Given DATE_RANGE is a chain A1-An, of An=EMONTH(An-1,12) where A1 is a constant LAST_DATE from the setup page that has already been populated

Then fn(MODEL_ID, DATE_RANGE) is invoked once the named cell MODEL_ID is populated, but DATE_RANGE has incorrect values, and fn is called repeatedly as each EMONTH completes, and the function methods try to convert ranges to dates (if invalid dates then returning early). Meanwhile the worker thread starts throwing application busy exceptions (and so re-queuing the ranges writes and sleeping for arbitrary period of 250ms). Eventually the contention subsides, but you'll have a chance to make and starting drinking a coffee first (probably even grind the beans too).

Having written this horrid code, I considered just writing dates out to the setup sheet and then waiting for calculation to stop before updating the MODEL_ID - this would go some way to reducing the number of functions calls. However intercepting just the edits, holding those updates in the model and marking the corresponding range as dirty seemed much cleaner.

I think the available options are, either;

  • In the edit intercept version, try the vb hook OnKey with a call for every possible ASCII function to callback into a parameterized C# command (the VB code can at least be generated in a loop)
  • Try the edit intercept version as a VSTO addin (this should give me the key bindings)
  • Use ExcelDNA - it's looking tempting for the (previous) read-write range parameter version (which may prove of adequate performance (which would probably indicate a logical bug in my Excel handling code).

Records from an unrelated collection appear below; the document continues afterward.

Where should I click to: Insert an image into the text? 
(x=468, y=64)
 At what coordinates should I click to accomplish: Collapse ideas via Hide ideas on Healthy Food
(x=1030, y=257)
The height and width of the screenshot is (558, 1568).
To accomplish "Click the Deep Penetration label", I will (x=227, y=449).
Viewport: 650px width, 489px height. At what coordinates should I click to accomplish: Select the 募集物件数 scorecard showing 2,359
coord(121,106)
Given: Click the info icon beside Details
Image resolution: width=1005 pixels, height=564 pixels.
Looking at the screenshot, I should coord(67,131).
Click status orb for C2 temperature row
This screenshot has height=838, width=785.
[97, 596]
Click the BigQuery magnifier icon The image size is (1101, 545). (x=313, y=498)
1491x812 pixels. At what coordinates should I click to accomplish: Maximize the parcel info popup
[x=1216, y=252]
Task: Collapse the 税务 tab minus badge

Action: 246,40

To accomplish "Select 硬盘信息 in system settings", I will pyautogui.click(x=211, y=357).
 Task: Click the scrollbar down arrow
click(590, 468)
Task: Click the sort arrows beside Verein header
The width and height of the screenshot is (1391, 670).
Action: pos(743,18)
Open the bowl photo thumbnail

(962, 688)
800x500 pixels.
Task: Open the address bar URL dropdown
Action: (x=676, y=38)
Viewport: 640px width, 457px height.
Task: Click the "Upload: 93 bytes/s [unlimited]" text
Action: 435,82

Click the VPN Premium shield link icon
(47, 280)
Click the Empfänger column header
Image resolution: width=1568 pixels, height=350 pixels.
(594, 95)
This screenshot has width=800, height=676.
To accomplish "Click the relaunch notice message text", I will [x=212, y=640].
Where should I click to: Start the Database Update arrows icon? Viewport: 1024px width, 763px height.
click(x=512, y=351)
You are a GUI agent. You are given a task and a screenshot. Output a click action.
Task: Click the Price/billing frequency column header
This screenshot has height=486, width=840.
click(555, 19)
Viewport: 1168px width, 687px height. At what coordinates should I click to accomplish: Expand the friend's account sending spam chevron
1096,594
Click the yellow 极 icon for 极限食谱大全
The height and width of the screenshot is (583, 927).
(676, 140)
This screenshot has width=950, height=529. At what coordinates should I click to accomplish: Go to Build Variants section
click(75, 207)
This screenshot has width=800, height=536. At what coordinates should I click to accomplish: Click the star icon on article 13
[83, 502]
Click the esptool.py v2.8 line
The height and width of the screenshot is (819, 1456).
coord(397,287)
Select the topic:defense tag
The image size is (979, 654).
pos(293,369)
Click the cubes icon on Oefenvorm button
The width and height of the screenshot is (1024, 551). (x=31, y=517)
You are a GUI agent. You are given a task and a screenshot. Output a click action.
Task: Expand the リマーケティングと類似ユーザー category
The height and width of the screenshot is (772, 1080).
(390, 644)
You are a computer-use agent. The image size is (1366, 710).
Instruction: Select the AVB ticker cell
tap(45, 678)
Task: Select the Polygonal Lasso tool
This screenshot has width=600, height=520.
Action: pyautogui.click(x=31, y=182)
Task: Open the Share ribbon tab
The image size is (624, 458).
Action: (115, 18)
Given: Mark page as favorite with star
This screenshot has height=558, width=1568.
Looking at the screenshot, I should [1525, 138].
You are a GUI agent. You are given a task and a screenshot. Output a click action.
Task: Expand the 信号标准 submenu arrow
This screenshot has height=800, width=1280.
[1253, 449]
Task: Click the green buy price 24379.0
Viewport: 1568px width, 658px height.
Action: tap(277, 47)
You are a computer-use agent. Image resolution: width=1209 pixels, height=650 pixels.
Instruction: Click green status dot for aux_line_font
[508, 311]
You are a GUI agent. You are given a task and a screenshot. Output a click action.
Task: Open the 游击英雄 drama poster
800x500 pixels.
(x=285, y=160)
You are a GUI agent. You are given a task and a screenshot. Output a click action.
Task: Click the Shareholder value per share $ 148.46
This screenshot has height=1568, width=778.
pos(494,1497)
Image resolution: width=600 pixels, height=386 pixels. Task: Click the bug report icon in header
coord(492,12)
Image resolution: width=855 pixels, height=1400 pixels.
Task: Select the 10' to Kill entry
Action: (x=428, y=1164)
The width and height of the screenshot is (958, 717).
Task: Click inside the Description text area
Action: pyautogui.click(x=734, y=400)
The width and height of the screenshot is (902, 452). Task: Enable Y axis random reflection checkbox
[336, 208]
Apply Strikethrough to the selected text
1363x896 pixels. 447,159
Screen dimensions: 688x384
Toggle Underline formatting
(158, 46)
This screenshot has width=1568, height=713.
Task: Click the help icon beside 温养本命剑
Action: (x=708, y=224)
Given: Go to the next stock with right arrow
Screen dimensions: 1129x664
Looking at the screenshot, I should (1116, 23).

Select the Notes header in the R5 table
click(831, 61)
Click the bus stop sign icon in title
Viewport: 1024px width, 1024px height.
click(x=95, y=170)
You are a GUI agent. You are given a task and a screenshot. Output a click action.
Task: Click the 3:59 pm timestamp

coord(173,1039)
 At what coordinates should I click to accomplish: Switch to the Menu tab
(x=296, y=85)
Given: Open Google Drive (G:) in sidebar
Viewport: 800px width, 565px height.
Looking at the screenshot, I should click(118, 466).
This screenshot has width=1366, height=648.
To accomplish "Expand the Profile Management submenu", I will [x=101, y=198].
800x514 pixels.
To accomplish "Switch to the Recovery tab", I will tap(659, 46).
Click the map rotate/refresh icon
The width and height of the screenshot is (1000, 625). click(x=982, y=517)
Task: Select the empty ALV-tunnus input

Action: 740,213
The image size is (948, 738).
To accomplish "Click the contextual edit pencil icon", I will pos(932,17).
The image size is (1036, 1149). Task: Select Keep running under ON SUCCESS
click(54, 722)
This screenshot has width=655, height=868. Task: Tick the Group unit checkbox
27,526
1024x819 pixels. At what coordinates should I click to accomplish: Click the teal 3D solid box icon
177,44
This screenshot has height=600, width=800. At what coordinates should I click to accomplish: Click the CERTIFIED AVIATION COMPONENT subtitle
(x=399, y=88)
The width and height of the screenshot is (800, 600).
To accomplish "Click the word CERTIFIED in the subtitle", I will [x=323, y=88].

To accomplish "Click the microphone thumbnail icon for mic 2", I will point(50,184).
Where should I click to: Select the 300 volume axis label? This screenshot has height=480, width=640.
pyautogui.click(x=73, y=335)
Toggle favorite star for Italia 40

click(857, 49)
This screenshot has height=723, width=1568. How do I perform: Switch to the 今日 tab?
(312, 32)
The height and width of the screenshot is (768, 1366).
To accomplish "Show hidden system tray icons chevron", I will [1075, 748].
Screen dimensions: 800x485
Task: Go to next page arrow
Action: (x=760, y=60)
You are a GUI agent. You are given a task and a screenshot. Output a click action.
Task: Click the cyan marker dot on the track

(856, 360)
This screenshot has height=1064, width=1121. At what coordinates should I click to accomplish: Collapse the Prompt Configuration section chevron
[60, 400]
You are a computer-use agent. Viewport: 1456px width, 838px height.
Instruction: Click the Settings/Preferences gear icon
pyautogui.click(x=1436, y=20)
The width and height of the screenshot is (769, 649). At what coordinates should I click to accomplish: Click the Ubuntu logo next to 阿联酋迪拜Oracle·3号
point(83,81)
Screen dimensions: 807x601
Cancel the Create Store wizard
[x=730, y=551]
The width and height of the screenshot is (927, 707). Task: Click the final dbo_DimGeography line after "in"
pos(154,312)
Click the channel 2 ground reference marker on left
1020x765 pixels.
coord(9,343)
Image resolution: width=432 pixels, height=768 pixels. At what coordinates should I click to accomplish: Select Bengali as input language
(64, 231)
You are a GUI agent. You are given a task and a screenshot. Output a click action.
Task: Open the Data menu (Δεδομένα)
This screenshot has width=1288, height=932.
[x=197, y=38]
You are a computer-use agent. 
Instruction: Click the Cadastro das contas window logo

(Apologies again for the length and lack of clarity)

Was it helpful?

Solution

You should be able to solve your calculation chain problem since it sounds like a discrete set of sequential steps.
If using C++/XLL you would make the function arguments type P which would ensure they were calculated by Excel before being passed to the UDF. I think Ex cel DNA/addin Express should have the same effect if the parameters are defined as anything other than Object.

Excel calculates cells in a LIFO sequence which is set by the previous final calculation sequence and any cells that have been entered/changed: so the last formula changed gets calculated first.
So you should enter the formulae in your DATE_RANGE chain in reverse sequence (last one in the chain first)
Presumably you are already switching to Manual calculation mode at the start of this process. So it might be as simple as writing out the setup sheet and dates, then forcing a calculation (Application.calculate) then updating the MODEL_ID, then forcing another calculation.

And of course using Excel DNA the overhead per function call would be much lower anyway.
see http://fastexcel.wordpress.com/2011/07/07/excel-udf-technology-choices-snakes-ladders-with-vba-vb6-net-c-com-xll-interop/

OTHER TIPS

I can't help you with the global keyboard hook, but you really should look at Excel DNA or Addin Express to dramatically improve the performance of your C# UDFs (they interface .NET with the XLL C API which is MUCH faster than c# automation).
Both Excel DNA and Addin Express also have threads in their support forums discussing how to rewrite data back from UDFs to other ranges. IIRC Excel DNA discusses the separate thread approach and Addin Express discusses using command-equivalent type UDFs to trigger a hidden XLM function

And personally I think its going to be very difficult to make your global keyboard hook approach work unobtrusively and efficiently also in all circumstances (multiple workbooks open, VBA, DDE etc etc).